The Age of Epigenetics

Fifty years after the discovery of DNA’s structure, genes remain crucial to understanding complex diseases. Indeed, epigenetics – the study of mechanisms for changing the way a cell develops without altering the genetic code – can be used to explain, and potentially treat, a wide variety of diseases, from asthma to cancer.

LONDON – Fifty-one years ago, James Watson, Maurice Wilkins, and Francis Crick were awarded the Nobel Prize in Medicine for their discovery of DNA’s structure – a breakthrough that heralded the age of the gene. Since then, the field of genetics has advanced significantly, particularly as a result of the global Human Genome Project, which in 2003 identified all of the roughly 23,000 genes and three billion chemical base pairs in human DNA in order to screen for many rare diseases.

But, despite evidence that most diseases have a clear genetic component, only a fraction of the genes that explain them have been found. And scientists in the field remain puzzled by the fact that most identical twins (who share 100% of their genes) do not die from the same diseases. As a result, many in the scientific community are beginning to predict a decline in the role of the gene in pinpointing the root causes of diseases.

It is too soon to discount genetics, however, because the science of “epigenetics” – the study of mechanisms for turning genes on and off, thus changing the way a cell develops without altering the genetic code – is gaining traction. Indeed, the 2012 Nobel Prize in Medicine was awarded to John Gurdon and Shinya Yamanaka for revolutionizing scientists’ understanding of how cells develop by reprogramming DNA and cells without altering their genetic structure.

■ Problem to work on:
Reproduce the passage from the epigenetics article between "But, despite evidence" and "their genetic structure.", inclusive.

■ The data:
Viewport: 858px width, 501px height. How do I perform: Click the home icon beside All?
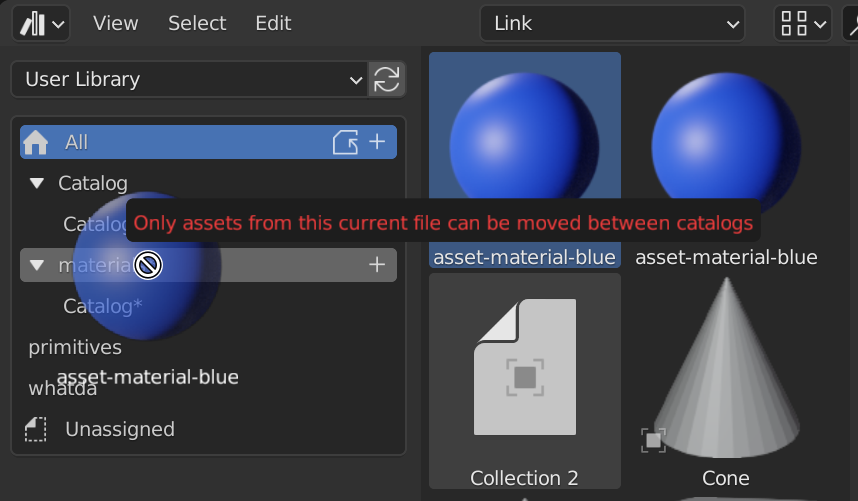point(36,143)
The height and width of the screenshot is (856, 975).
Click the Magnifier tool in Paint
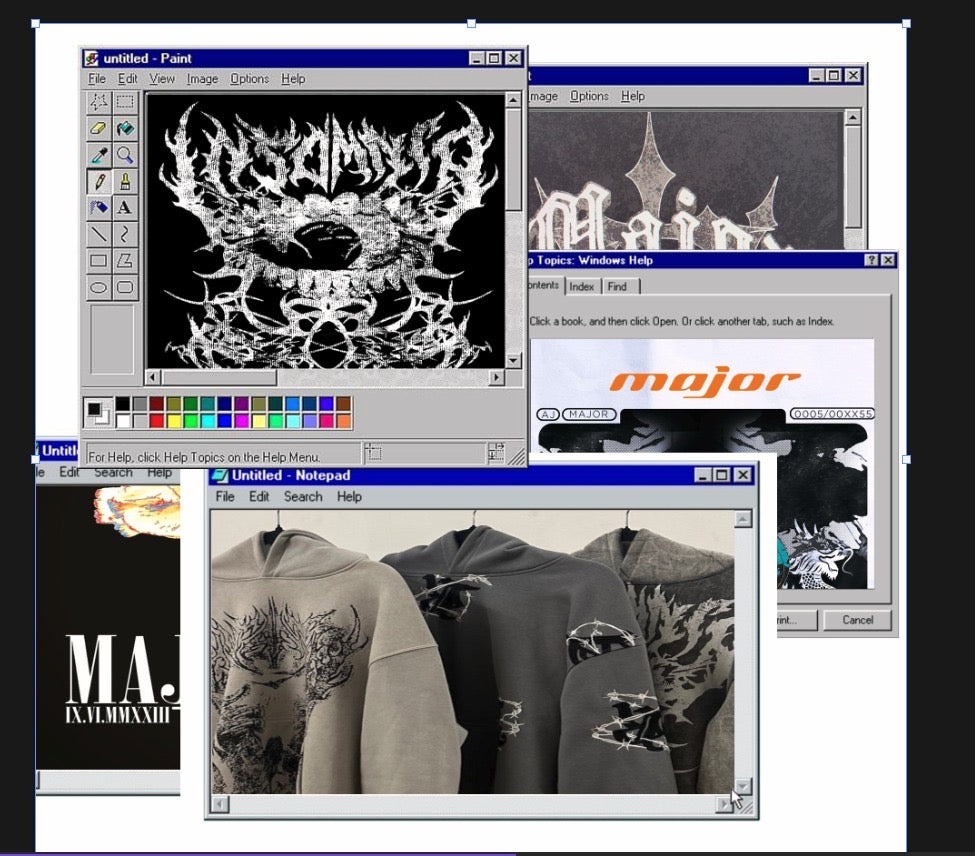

■ Output below:
But, despite evidence that most diseases have a clear genetic component, only a fraction of the genes that explain them have been found. And scientists in the field remain puzzled by the fact that most identical twins (who share 100% of their genes) do not die from the same diseases. As a result, many in the scientific community are beginning to predict a decline in the role of the gene in pinpointing the root causes of diseases.

It is too soon to discount genetics, however, because the science of “epigenetics” – the study of mechanisms for turning genes on and off, thus changing the way a cell develops without altering the genetic code – is gaining traction. Indeed, the 2012 Nobel Prize in Medicine was awarded to John Gurdon and Shinya Yamanaka for revolutionizing scientists’ understanding of how cells develop by reprogramming DNA and cells without altering their genetic structure.